# What the exercise asks
Could all of the entries be written out exactly, with any pictures omitted?

Input material Start Marker

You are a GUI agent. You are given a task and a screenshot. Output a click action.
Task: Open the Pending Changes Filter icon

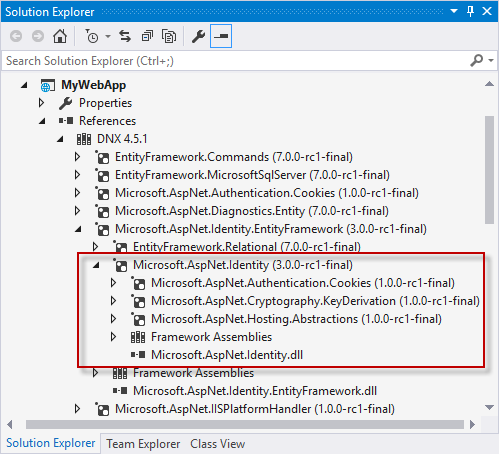[x=92, y=36]
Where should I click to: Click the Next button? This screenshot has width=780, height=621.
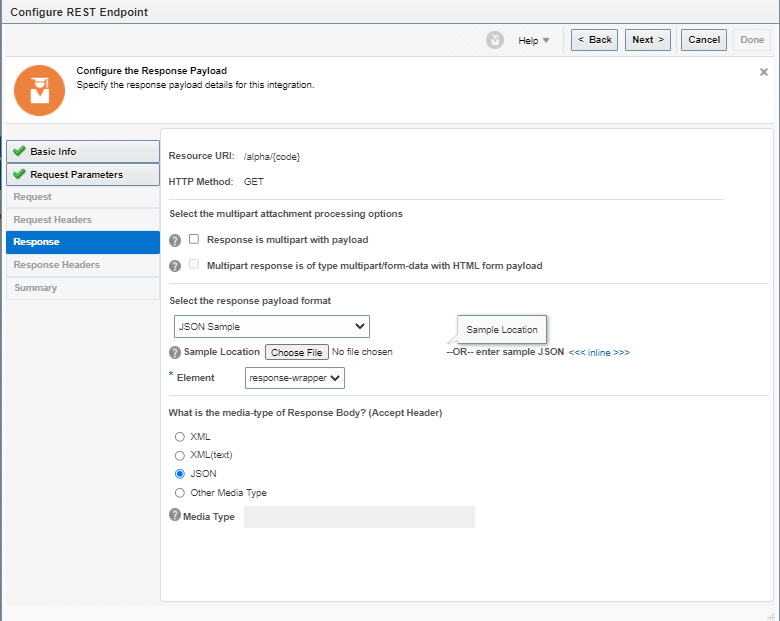(647, 40)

Input material End Marker

# Exercise output
You are a GUI agent. You are given a task and a screenshot. Output a click action.
Task: Open the Pending Changes Filter icon

[x=92, y=36]
Where should I click to: Click the Next button? This screenshot has width=780, height=621.
(647, 40)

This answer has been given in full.